**What the task asks**
Across the data below, how many lines have the word "Given" in them? Give the number and nothing else.

Source records
= Beginning of Section =
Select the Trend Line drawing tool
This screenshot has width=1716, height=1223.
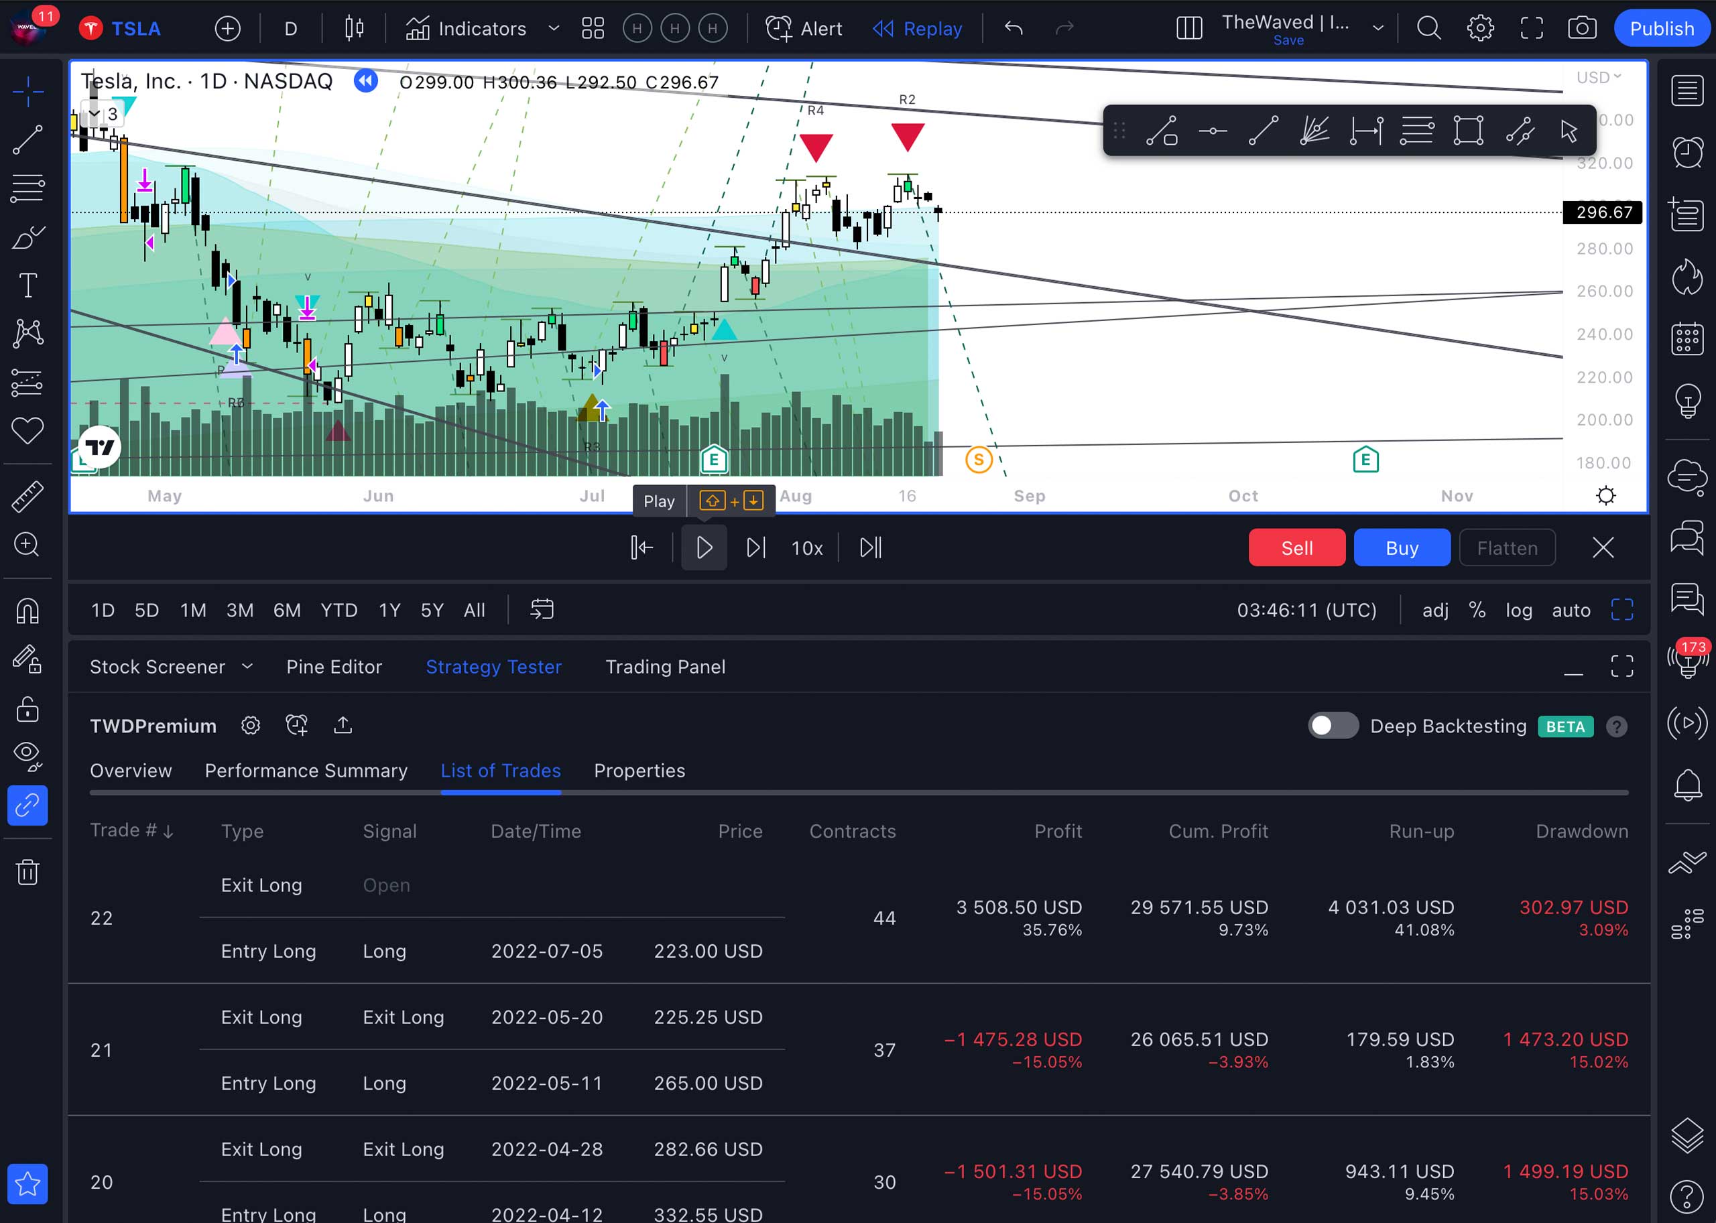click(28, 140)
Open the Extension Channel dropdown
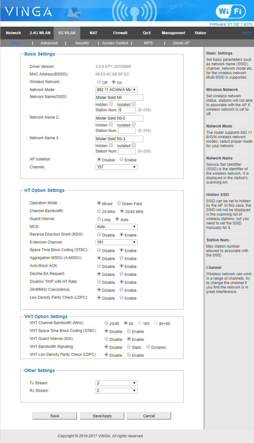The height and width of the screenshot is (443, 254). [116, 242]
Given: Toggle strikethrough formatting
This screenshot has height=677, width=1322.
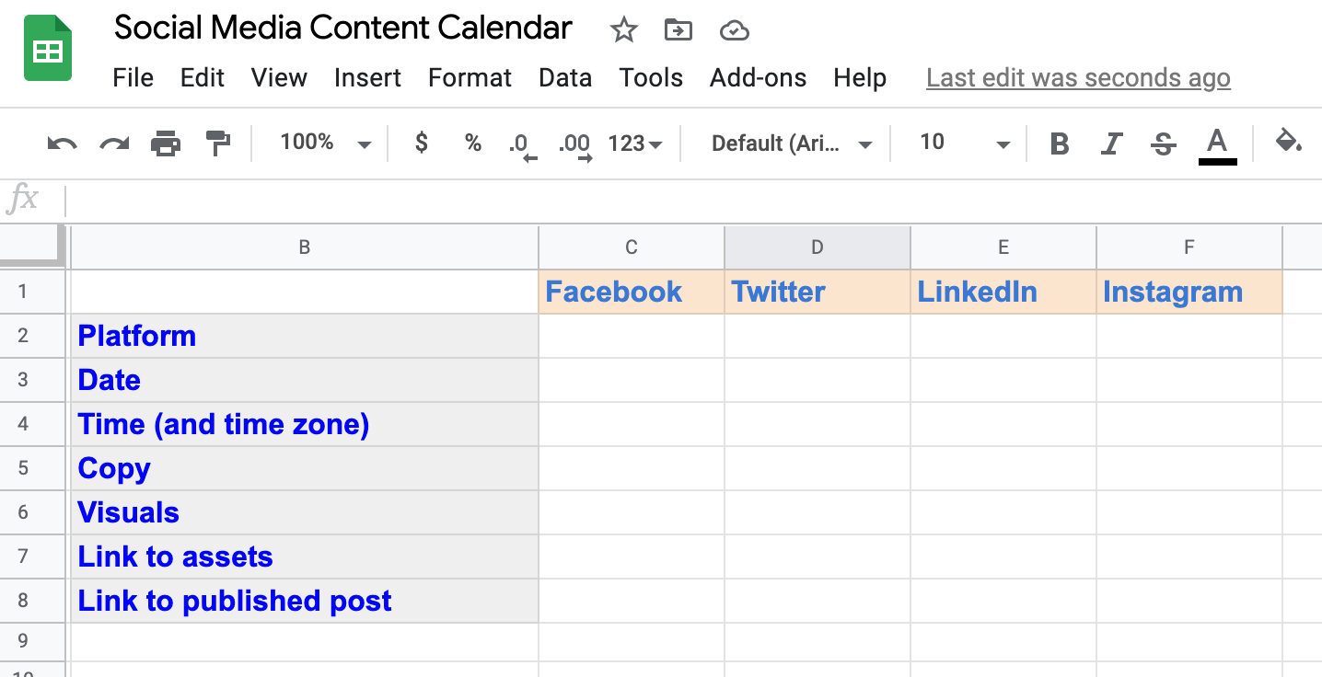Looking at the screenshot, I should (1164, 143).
= End of Section =
= Beginning of Section =
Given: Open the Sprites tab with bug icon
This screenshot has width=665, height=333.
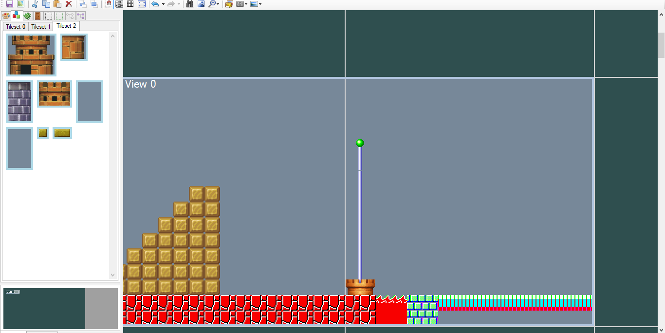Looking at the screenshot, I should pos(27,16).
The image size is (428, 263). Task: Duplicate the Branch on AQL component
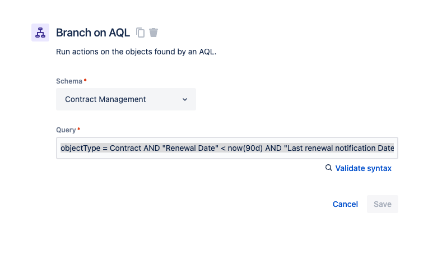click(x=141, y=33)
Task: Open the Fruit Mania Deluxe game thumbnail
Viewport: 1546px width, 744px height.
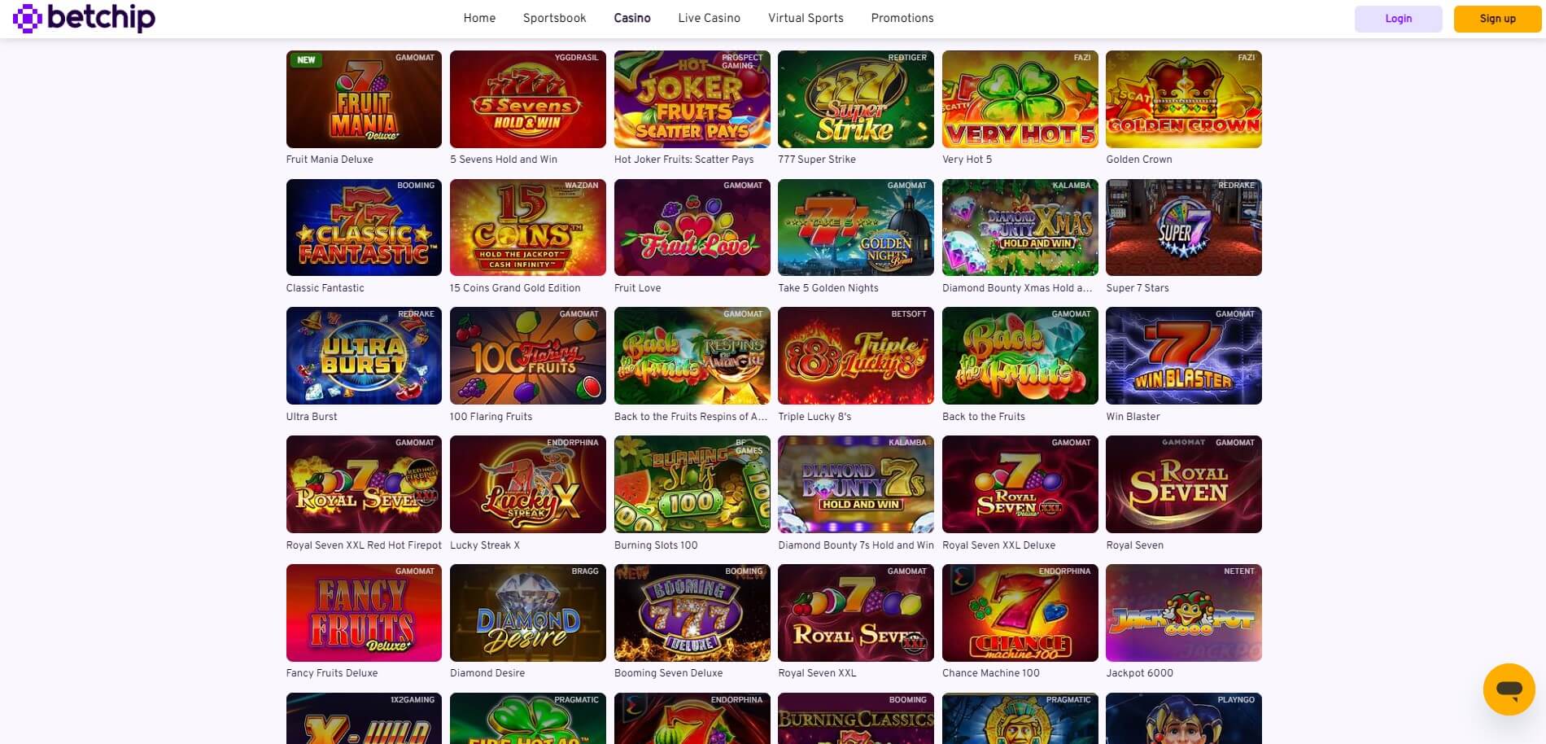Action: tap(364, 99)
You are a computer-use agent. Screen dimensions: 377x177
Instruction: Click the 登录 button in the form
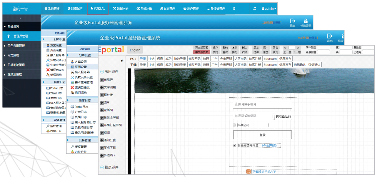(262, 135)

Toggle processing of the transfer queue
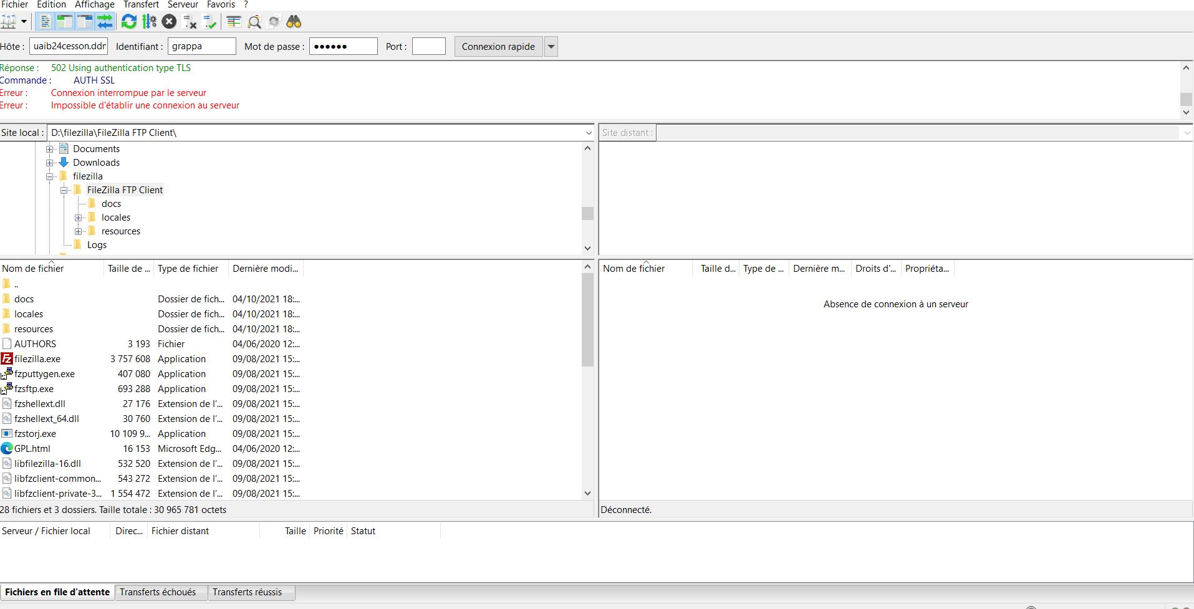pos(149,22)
= End of Section =
**Solution**
2